This was the letter. The envelope was addressed to 'The Literary Editor, Quadrant Magazine'.
Behind that note you can see parts of the story that I'd been meaning to submit to Quadrant. I'm quite proud of it: it's titled 'Sex and Sclerotica', and my favourite line is:
"Bloom goggled, and, as so often when that happened, his glasses began to film up. He took them off and absent-mindedly began to clean them with the letter of resignation he had kept on his desk for the last 20 years."
Leaving that on the table for the time being, I set about making the gingerbread. I got the recipe from, would you believe it, doing a google search and ending up on the ABC website.
I sifted Self-Raising Flour, cinnamon and ginger together into a bowl before mixing in some brown sugar:
Mmm - lardiferous!
I used margarine instead of butter - I prefer that in cooking. After this was melted on the stove, I mixed in treacle, milk, and an egg:
(Note: just looking at this photograph, I'm gargling in a Homer-like fashion. Just thought I'd throw that detail in.)
I also chucked in some raisins that were lying about the place. Because, you know, I'm a rebel, dude, and I do what I like.
All I had to do after that was mix the ingredients together and throw them in a greased cake-tin. The tin went in a 160 celsius oven for about half an hour. Actually, since the oven is in Fahrenheit, AND the Fahrenheit markings are hard to read, it was pretty much guesswork.
The results! And the best way to eat them (in my opinion)?
Fresh out of the oven with butter and black coffee! (By the way, if Rupert Murdoch is reading - Rupe, hope you notice the subtle product placement I'm doing for your paper. Want to pay me?)
Gingerbread's almost gone now, but you can make some of your own by finding the full recipe here. Enjoy!
11 comments:
Egad, I had no idea quite how radical you are. You start with raisins, you end by storming the Bastille. Here's a thought (but feel free to ignore it - there's no need to improve on culinary perfection): what about tossing in a liberal handful of semi-dried ginger and figs?
If I putted more fruit in (especially ginger) I'd be tempted to cut down on the amount of spices I put into the cake in the first place, as in that case it would be provided by the fruit.
Er, why not just make fruit cake then?
Spicy fruitcake, though, not just your garden variety rum-sodden job. Good for the circulation.
It's a tempting suggestion. I've only ever used powdered ginger in cooking, what would happen to the semi-dried ginger - would the spices absorb into the rest of the cake, making it taste a bit like orange peel?
It would only taste of orange peel if you introduced orange peel, wouldn't it? Ginger and fig are pretty unorangeappealing. But, really, no need to go messing around with something that's already exceptionally scrumpy. (Take it from me.)
No gingerbread men in your house, I see.

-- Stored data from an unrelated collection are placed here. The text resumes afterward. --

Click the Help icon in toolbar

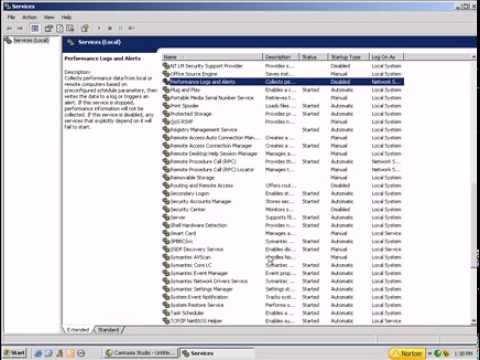point(85,28)
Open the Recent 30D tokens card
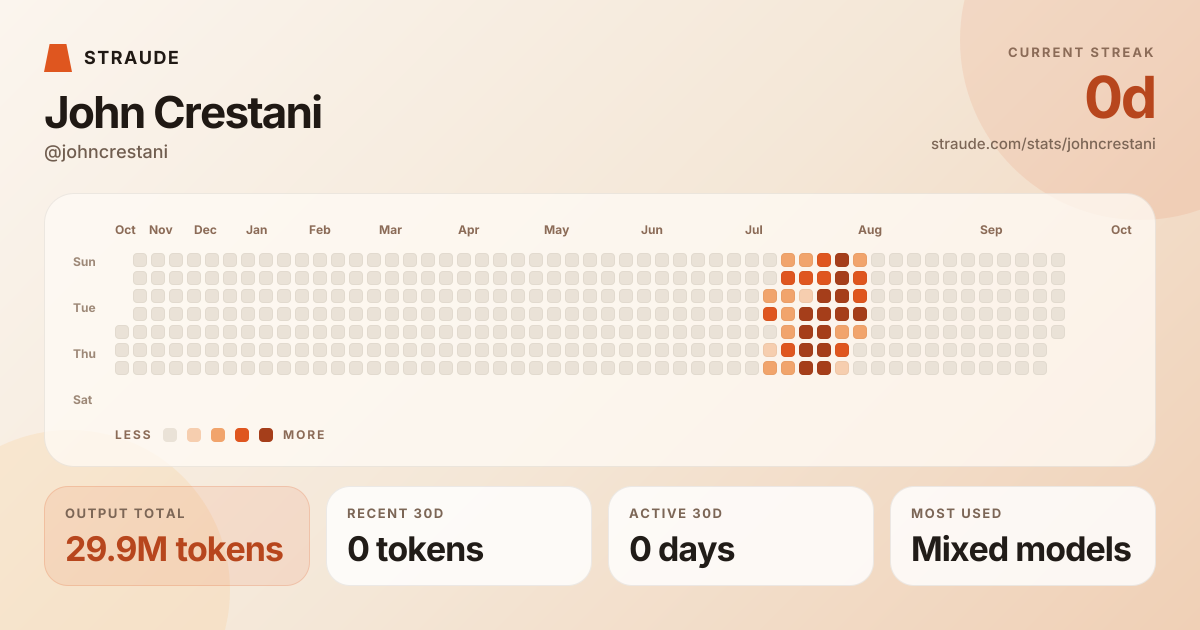The image size is (1200, 630). (x=459, y=536)
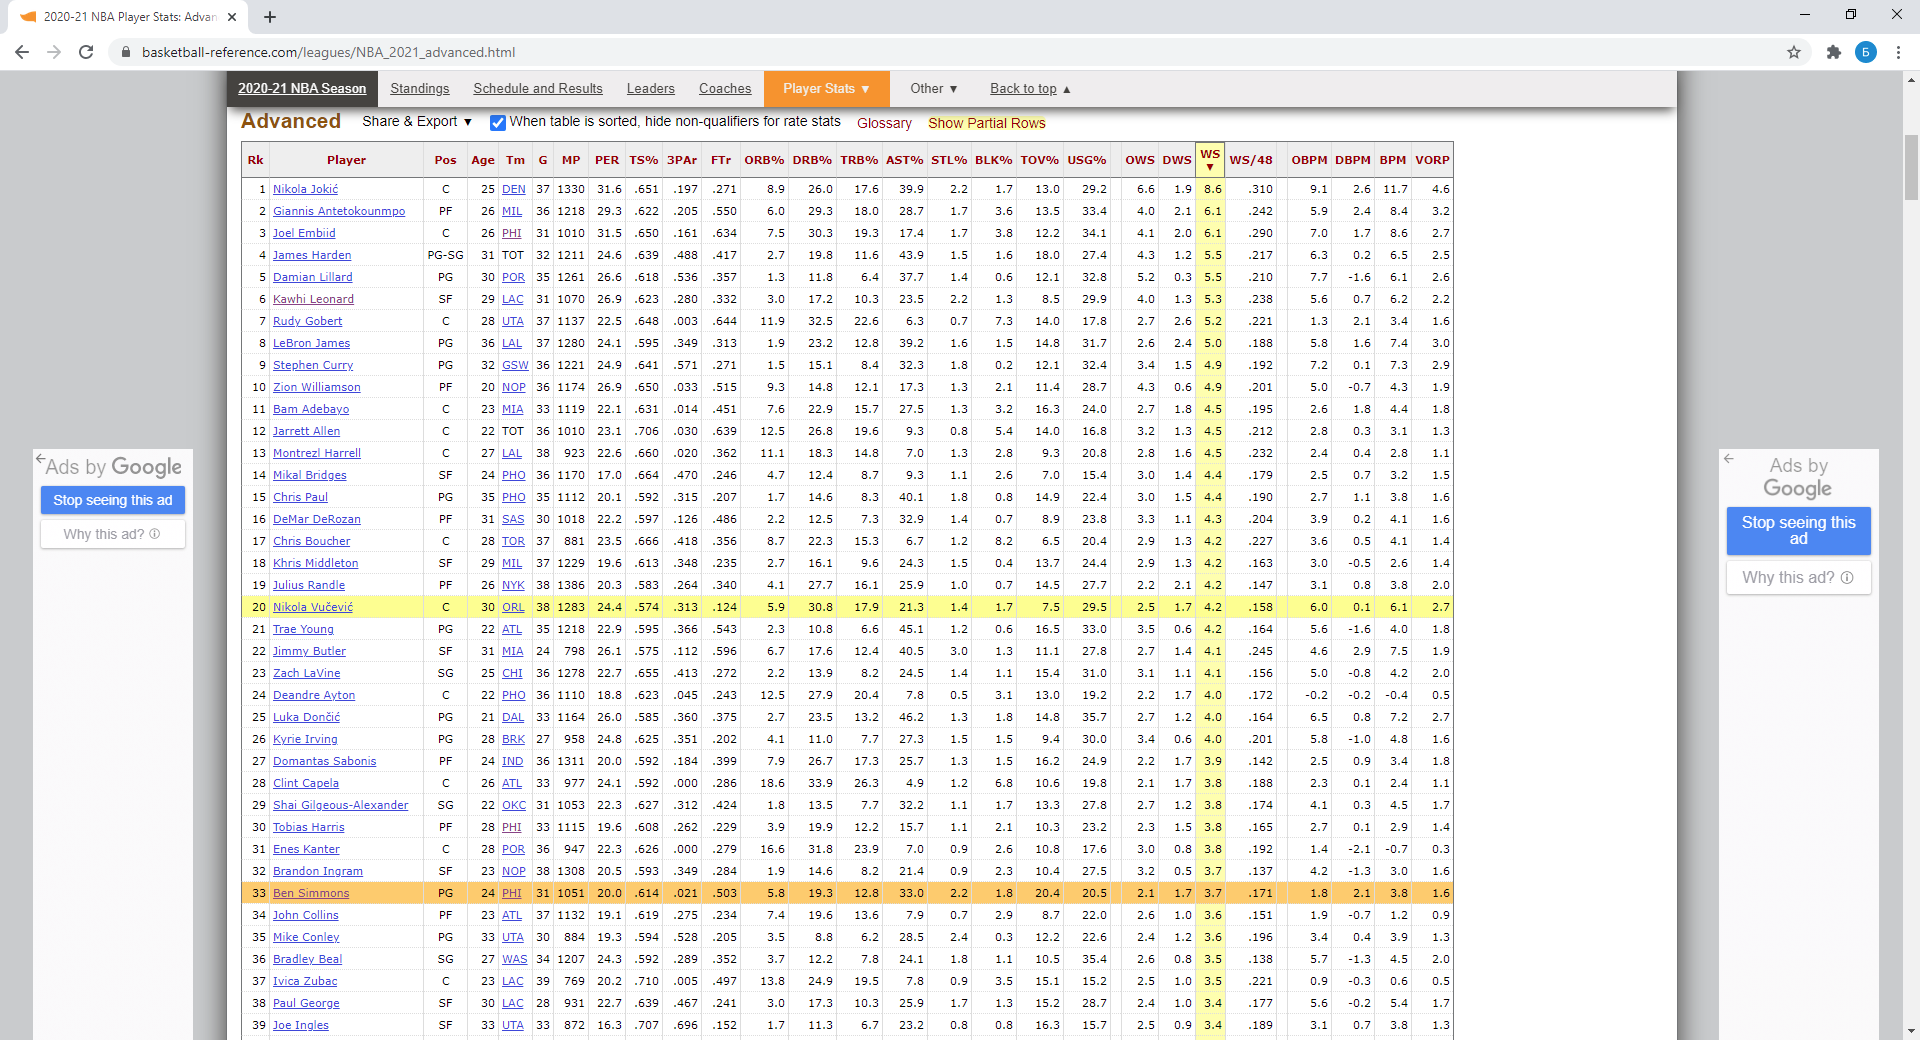Open the Chrome three-dot menu
Viewport: 1920px width, 1040px height.
(x=1898, y=52)
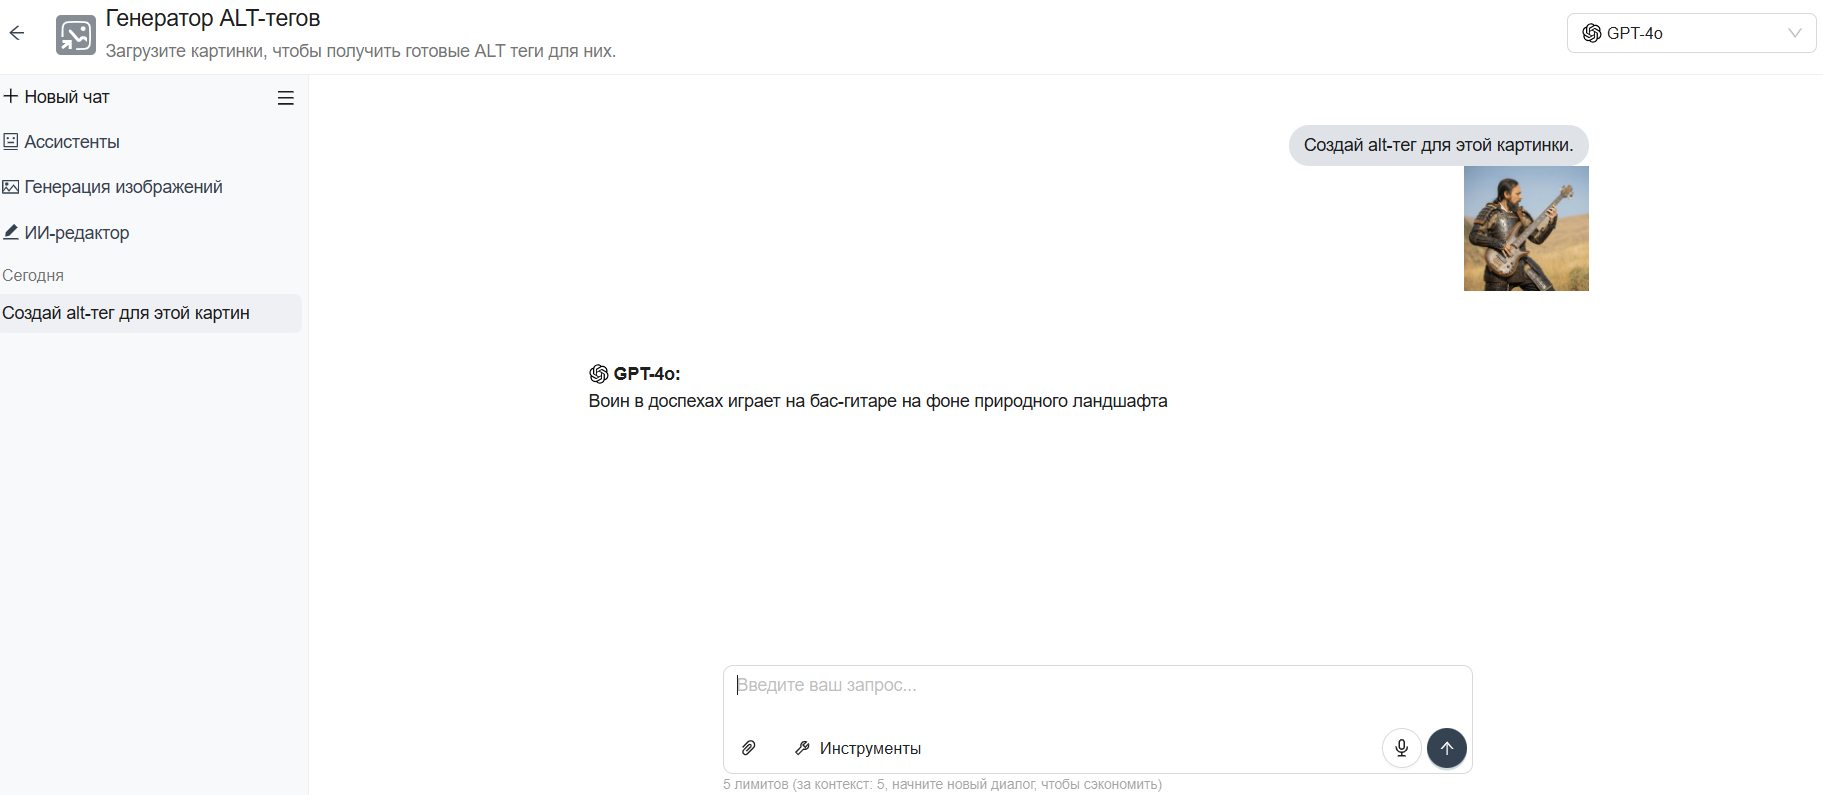Screen dimensions: 1823x795
Task: Open the uploaded warrior guitar thumbnail
Action: pyautogui.click(x=1526, y=228)
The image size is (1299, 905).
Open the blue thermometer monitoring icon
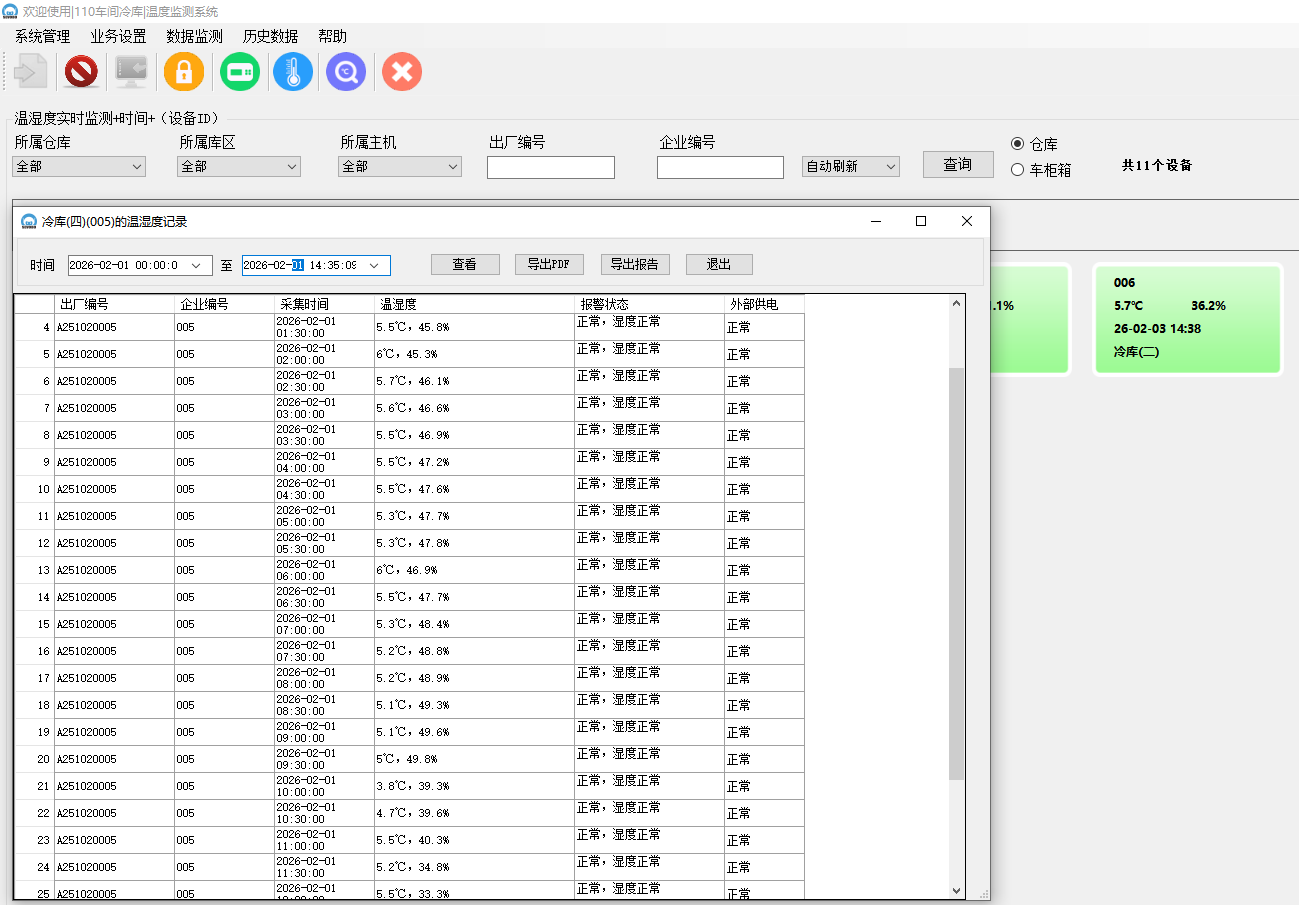293,72
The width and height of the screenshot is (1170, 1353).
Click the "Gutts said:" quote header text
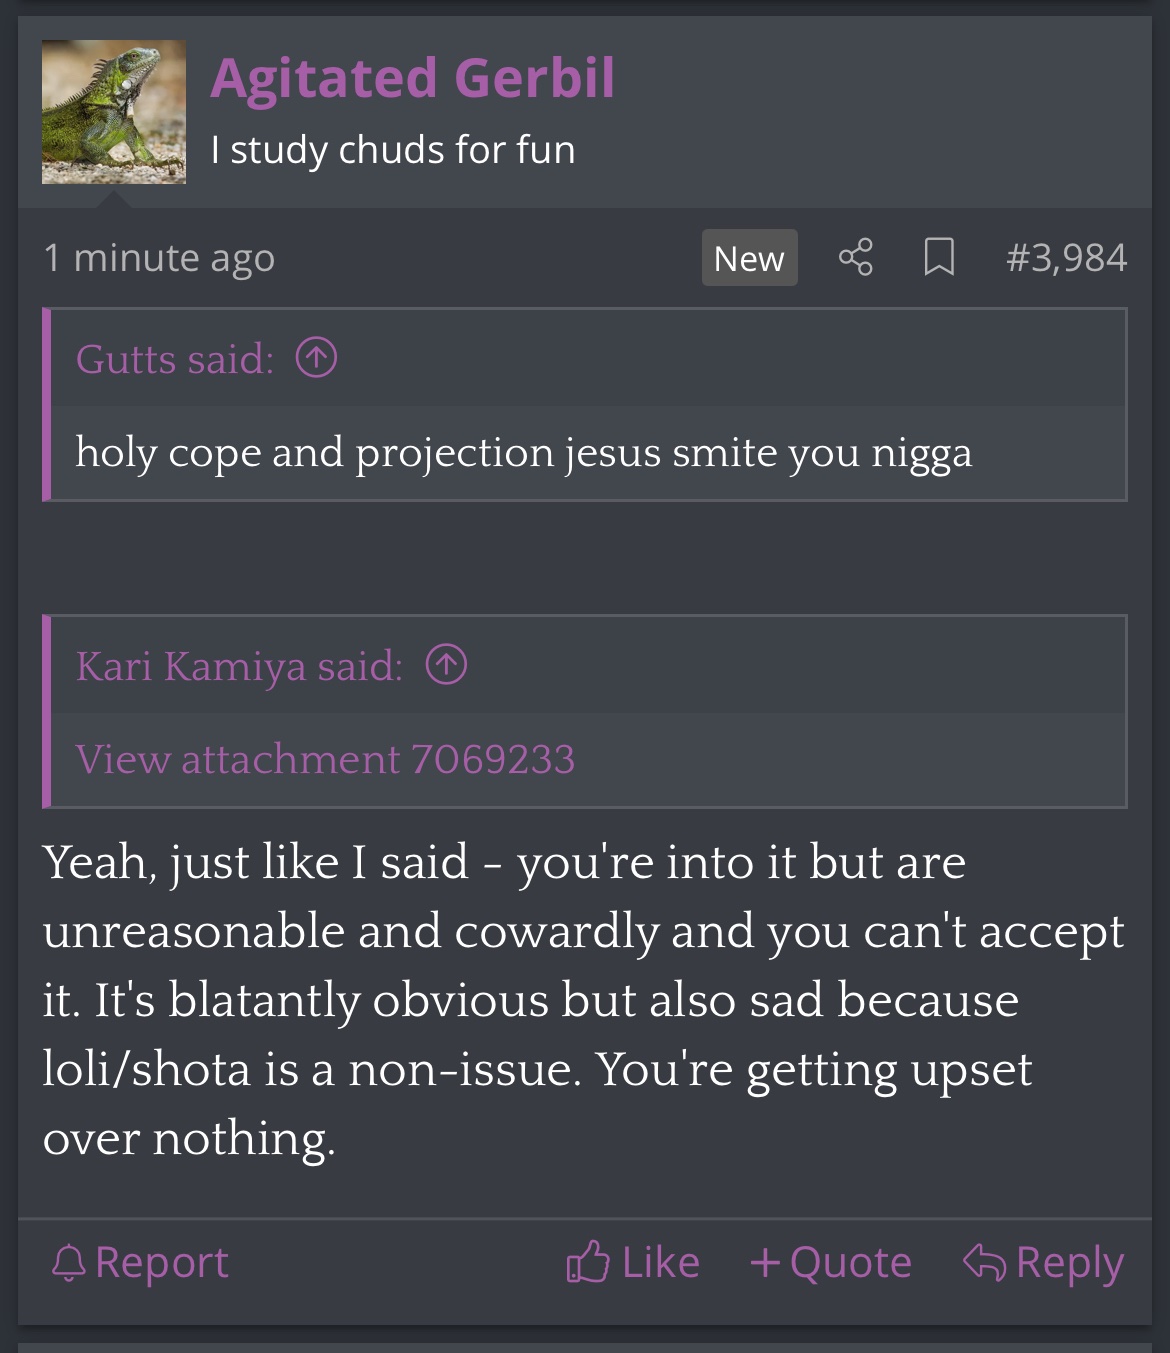174,359
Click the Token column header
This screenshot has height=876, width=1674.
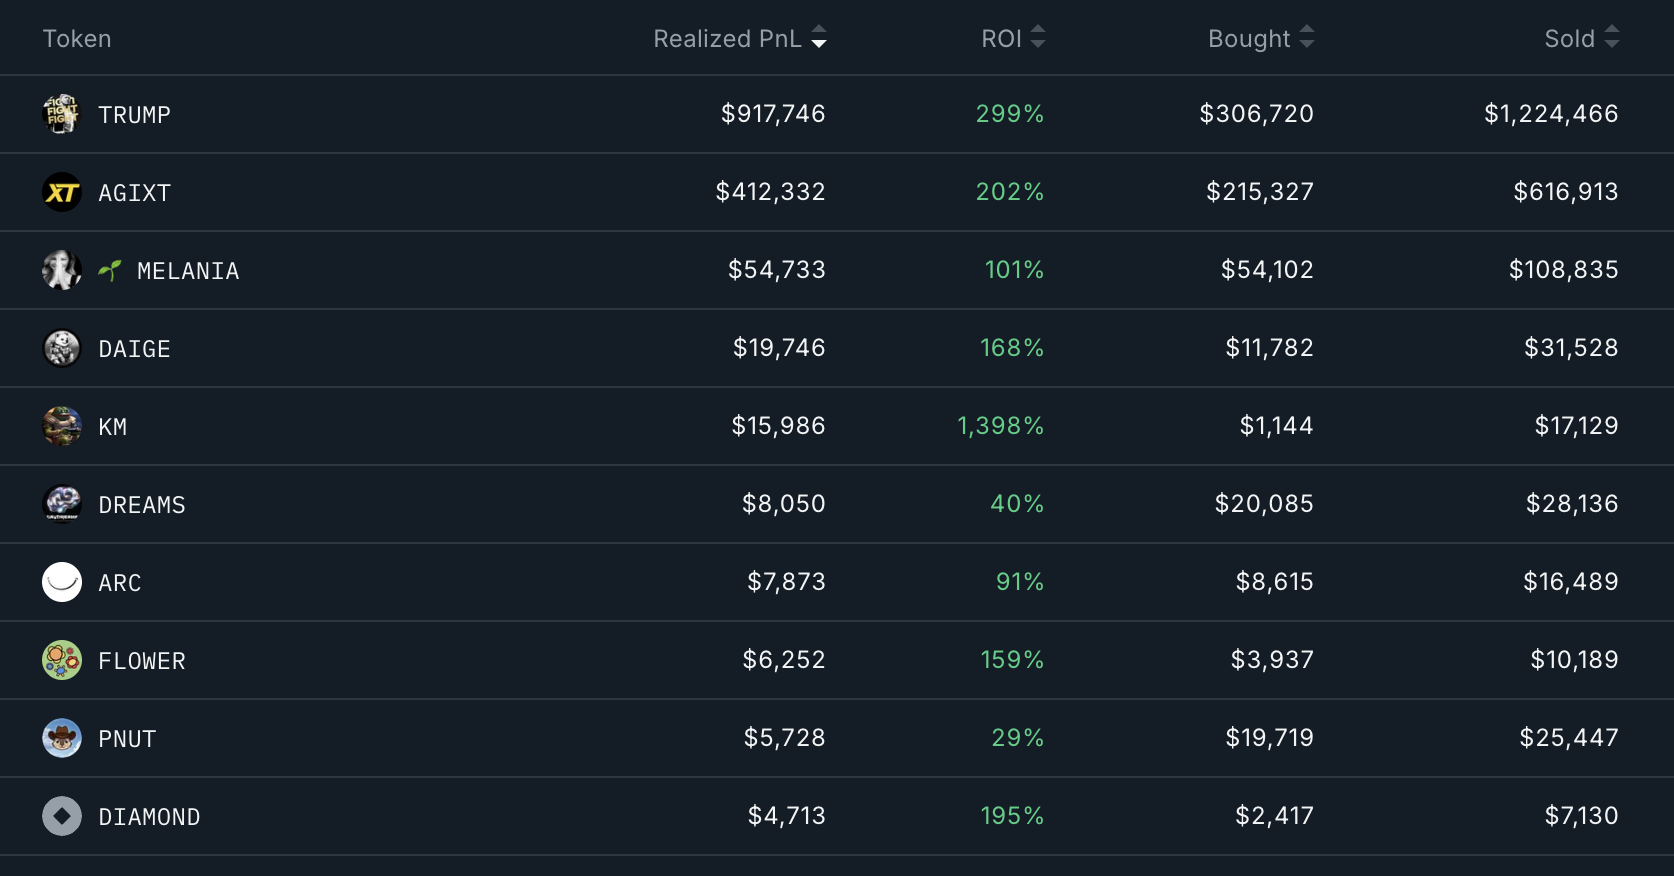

Not even a gingerbread person.
How politically correct is that!
Where's the fun in not being able to decide whether to eat the head or the arms or the feet first?
It tastes nice though! Ginger probably has mild addictive properties... I'd feel ostentatious cooking things like gingerbread men, since I mostly cook things for myself.
But as for political correctness - all I can say is things certainly were different before all these new-fangled changes...
The universe is saying that gingerbread is delicious! Cheers!
Doubtless you completed your Dude Food with a bowl of yo-gurt.
Not quite, I drank some hip-drop while listening to trip-hop.